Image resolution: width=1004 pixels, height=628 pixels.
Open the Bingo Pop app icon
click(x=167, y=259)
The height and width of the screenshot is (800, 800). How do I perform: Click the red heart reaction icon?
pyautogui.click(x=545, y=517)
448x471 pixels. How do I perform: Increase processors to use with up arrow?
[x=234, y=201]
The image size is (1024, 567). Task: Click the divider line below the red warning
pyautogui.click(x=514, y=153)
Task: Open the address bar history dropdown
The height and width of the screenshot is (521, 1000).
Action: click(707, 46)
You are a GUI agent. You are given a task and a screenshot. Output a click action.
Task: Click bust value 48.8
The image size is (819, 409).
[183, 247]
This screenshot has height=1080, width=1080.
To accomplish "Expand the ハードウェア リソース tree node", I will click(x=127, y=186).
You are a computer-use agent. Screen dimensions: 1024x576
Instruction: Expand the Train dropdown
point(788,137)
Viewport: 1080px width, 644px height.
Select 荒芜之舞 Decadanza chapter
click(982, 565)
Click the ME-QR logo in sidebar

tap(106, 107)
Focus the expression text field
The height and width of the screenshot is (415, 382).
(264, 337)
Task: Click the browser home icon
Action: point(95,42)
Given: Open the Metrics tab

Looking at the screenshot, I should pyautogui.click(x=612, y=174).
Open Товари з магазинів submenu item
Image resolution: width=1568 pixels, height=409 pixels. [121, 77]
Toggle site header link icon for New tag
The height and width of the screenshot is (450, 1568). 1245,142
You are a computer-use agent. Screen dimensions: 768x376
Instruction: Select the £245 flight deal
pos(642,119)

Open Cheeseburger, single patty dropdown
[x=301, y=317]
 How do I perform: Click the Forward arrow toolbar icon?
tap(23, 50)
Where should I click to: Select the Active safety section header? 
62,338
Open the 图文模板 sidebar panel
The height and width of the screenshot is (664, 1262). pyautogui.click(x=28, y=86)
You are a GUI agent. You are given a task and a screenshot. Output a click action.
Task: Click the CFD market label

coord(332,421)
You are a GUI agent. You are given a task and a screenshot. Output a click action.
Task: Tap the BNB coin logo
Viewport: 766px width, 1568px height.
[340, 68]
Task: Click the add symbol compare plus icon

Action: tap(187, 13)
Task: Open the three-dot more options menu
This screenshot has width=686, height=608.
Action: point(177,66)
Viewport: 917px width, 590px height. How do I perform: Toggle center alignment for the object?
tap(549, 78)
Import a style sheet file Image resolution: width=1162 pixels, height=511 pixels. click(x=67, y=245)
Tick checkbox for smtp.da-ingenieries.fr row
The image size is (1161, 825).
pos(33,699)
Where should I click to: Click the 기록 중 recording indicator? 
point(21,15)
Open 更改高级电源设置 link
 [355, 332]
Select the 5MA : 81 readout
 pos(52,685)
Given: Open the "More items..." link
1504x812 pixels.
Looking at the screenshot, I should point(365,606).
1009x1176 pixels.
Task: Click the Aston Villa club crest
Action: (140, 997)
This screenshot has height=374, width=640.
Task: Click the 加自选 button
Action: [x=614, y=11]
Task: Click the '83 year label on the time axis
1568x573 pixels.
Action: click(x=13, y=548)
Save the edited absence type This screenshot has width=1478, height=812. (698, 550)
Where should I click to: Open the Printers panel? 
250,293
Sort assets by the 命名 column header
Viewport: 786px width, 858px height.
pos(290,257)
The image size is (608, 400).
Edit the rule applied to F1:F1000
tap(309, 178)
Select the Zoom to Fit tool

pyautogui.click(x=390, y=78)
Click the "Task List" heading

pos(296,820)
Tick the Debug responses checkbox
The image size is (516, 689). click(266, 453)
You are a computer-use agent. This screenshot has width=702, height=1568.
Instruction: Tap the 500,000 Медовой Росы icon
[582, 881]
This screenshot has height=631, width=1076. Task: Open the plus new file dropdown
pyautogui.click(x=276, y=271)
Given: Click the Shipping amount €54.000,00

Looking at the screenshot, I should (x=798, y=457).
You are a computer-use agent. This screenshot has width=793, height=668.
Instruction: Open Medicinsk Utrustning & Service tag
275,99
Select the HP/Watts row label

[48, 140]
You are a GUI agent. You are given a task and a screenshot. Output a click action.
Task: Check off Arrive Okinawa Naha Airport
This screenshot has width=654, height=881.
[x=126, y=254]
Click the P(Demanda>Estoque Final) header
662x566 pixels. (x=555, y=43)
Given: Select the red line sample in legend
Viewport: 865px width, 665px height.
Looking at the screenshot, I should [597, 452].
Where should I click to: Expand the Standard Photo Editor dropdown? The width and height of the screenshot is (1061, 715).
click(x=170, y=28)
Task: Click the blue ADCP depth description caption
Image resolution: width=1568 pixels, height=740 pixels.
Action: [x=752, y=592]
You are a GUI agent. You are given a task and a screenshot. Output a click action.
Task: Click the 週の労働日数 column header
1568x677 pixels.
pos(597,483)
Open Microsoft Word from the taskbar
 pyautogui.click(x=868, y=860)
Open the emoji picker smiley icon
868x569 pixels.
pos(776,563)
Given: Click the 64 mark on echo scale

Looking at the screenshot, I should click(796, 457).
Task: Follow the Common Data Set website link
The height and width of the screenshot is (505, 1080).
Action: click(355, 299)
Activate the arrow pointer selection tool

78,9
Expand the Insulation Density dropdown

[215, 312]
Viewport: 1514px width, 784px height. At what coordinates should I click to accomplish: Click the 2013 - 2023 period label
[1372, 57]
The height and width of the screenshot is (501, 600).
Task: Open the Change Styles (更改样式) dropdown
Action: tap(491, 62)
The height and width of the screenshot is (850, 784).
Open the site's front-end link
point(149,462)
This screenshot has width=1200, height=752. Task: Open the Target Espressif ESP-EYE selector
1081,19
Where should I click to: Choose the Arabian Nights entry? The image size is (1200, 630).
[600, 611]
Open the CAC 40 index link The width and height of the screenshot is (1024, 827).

__________________________________________________

## Work to be completed
Word for word, transcribe the data shown above.

## Solution to this task
Image resolution: width=1004 pixels, height=628 pixels.
Open the Bingo Pop app icon
click(x=167, y=259)
The height and width of the screenshot is (800, 800). How do I perform: Click the red heart reaction icon?
pyautogui.click(x=545, y=517)
448x471 pixels. How do I perform: Increase processors to use with up arrow?
[x=234, y=201]
The image size is (1024, 567). Task: Click the divider line below the red warning
pyautogui.click(x=514, y=153)
Task: Open the address bar history dropdown
The height and width of the screenshot is (521, 1000).
Action: click(707, 46)
You are a GUI agent. You are given a task and a screenshot. Output a click action.
Task: Click bust value 48.8
The image size is (819, 409).
[183, 247]
This screenshot has height=1080, width=1080.
To accomplish "Expand the ハードウェア リソース tree node", I will click(x=127, y=186).
You are a computer-use agent. Screen dimensions: 1024x576
Instruction: Expand the Train dropdown
point(788,137)
Viewport: 1080px width, 644px height.
Select 荒芜之舞 Decadanza chapter
click(982, 565)
Click the ME-QR logo in sidebar

tap(106, 107)
Focus the expression text field
The height and width of the screenshot is (415, 382).
(264, 337)
Task: Click the browser home icon
Action: point(95,42)
Given: Open the Metrics tab

Looking at the screenshot, I should pyautogui.click(x=612, y=174).
Open Товари з магазинів submenu item
Image resolution: width=1568 pixels, height=409 pixels. [121, 77]
Toggle site header link icon for New tag
The height and width of the screenshot is (450, 1568). 1245,142
You are a computer-use agent. Screen dimensions: 768x376
Instruction: Select the £245 flight deal
pos(642,119)

Open Cheeseburger, single patty dropdown
[x=301, y=317]
 How do I perform: Click the Forward arrow toolbar icon?
tap(23, 50)
Where should I click to: Select the Active safety section header? 
62,338
Open the 图文模板 sidebar panel
The height and width of the screenshot is (664, 1262). pyautogui.click(x=28, y=86)
You are a GUI agent. You are given a task and a screenshot. Output a click action.
Task: Click the CFD market label

coord(332,421)
You are a GUI agent. You are given a task and a screenshot. Output a click action.
Task: Tap the BNB coin logo
Viewport: 766px width, 1568px height.
[340, 68]
Task: Click the add symbol compare plus icon

Action: tap(187, 13)
Task: Open the three-dot more options menu
This screenshot has width=686, height=608.
Action: point(177,66)
Viewport: 917px width, 590px height. How do I perform: Toggle center alignment for the object?
tap(549, 78)
Import a style sheet file Image resolution: width=1162 pixels, height=511 pixels. click(x=67, y=245)
Tick checkbox for smtp.da-ingenieries.fr row
The image size is (1161, 825).
pos(33,699)
Where should I click to: Click the 기록 중 recording indicator? 
point(21,15)
Open 更改高级电源设置 link
 [355, 332]
Select the 5MA : 81 readout
 pos(52,685)
Given: Open the "More items..." link
1504x812 pixels.
Looking at the screenshot, I should point(365,606).
1009x1176 pixels.
Task: Click the Aston Villa club crest
Action: (140, 997)
This screenshot has height=374, width=640.
Task: Click the 加自选 button
Action: [x=614, y=11]
Task: Click the '83 year label on the time axis
1568x573 pixels.
Action: click(x=13, y=548)
Save the edited absence type This screenshot has width=1478, height=812. (698, 550)
Where should I click to: Open the Printers panel? 
250,293
Sort assets by the 命名 column header
Viewport: 786px width, 858px height.
pos(290,257)
The image size is (608, 400).
Edit the rule applied to F1:F1000
tap(309, 178)
Select the Zoom to Fit tool

pyautogui.click(x=390, y=78)
Click the "Task List" heading

pos(296,820)
Tick the Debug responses checkbox
The image size is (516, 689). click(266, 453)
You are a computer-use agent. This screenshot has width=702, height=1568.
Instruction: Tap the 500,000 Медовой Росы icon
[582, 881]
This screenshot has height=631, width=1076. Task: Open the plus new file dropdown
pyautogui.click(x=276, y=271)
Given: Click the Shipping amount €54.000,00

Looking at the screenshot, I should (x=798, y=457).
You are a computer-use agent. This screenshot has width=793, height=668.
Instruction: Open Medicinsk Utrustning & Service tag
275,99
Select the HP/Watts row label

[48, 140]
You are a GUI agent. You are given a task and a screenshot. Output a click action.
Task: Check off Arrive Okinawa Naha Airport
This screenshot has width=654, height=881.
[x=126, y=254]
Click the P(Demanda>Estoque Final) header
662x566 pixels. (x=555, y=43)
Given: Select the red line sample in legend
Viewport: 865px width, 665px height.
Looking at the screenshot, I should [597, 452].
Where should I click to: Expand the Standard Photo Editor dropdown? The width and height of the screenshot is (1061, 715).
click(x=170, y=28)
Task: Click the blue ADCP depth description caption
Image resolution: width=1568 pixels, height=740 pixels.
Action: [x=752, y=592]
You are a GUI agent. You are given a task and a screenshot. Output a click action.
Task: Click the 週の労働日数 column header
1568x677 pixels.
pos(597,483)
Open Microsoft Word from the taskbar
 pyautogui.click(x=868, y=860)
Open the emoji picker smiley icon
868x569 pixels.
pos(776,563)
Given: Click the 64 mark on echo scale

Looking at the screenshot, I should click(796, 457).
Task: Follow the Common Data Set website link
The height and width of the screenshot is (505, 1080).
Action: click(355, 299)
Activate the arrow pointer selection tool

78,9
Expand the Insulation Density dropdown

[215, 312]
Viewport: 1514px width, 784px height. At what coordinates should I click to accomplish: Click the 2013 - 2023 period label
[1372, 57]
The height and width of the screenshot is (501, 600).
Task: Open the Change Styles (更改样式) dropdown
Action: tap(491, 62)
The height and width of the screenshot is (850, 784).
Open the site's front-end link
point(149,462)
This screenshot has width=1200, height=752. Task: Open the Target Espressif ESP-EYE selector
1081,19
Where should I click to: Choose the Arabian Nights entry? The image size is (1200, 630).
[600, 611]
Open the CAC 40 index link The width and height of the screenshot is (1024, 827).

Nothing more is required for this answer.